Projects available include, but are not limited to, the following:

1. Regulation and function of outer membrane proteases in enteric bacteria. Bacteria have evolved complex regulatory systems to combat the host antimicrobial activity. Among these responses are outer membrane embedded proteases that can degrade host defense peptides. We seek to understand both how these are regulated and how different proteins contribute to bacterial behaviour.
2. Regulation and essentiality of AIEC-enriched metabolic pathways. Unlike other pathovars of coli, the genetic diversity in AIEC is particularly broad. As little is known about which genes/pathways are important for fitness in AIEC, this project will consist of identifying novel genes in clinical AIEC isolates, creating deletions of these genes for phenotypic characterization of the associated mutants as well as creating translational fusions to the promoters of these genes to determine whether and how these genes are regulated.

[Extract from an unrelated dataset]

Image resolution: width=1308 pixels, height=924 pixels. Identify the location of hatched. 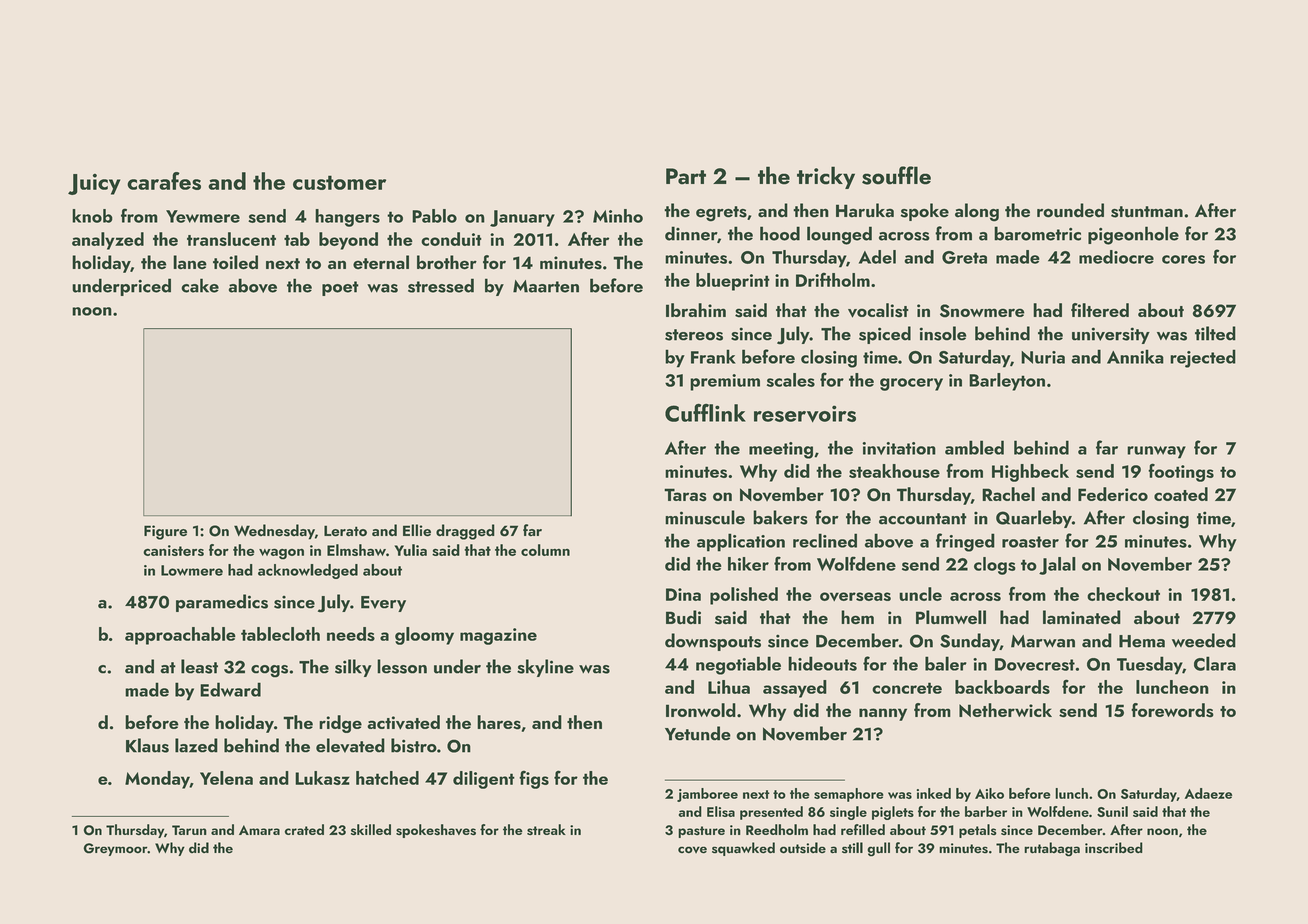
(387, 778).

3. Heterogeneity in bacterial signaling systems. Bacteria have conserved two-component regulatory systems and these systems play a crucial role in how bacteria respond to different environments, including virulence. Different strains of the same bacteria can have very different behaviour in response to identical conditions. We seek to characterize these differences as well as understand the effects it has on bacterial behaviour.
4. Regulation of bacterial morphology and the contribution of morphological changes to host-pathogen interaction.
5. Gene loss as a driver of virulence in Shigella spp.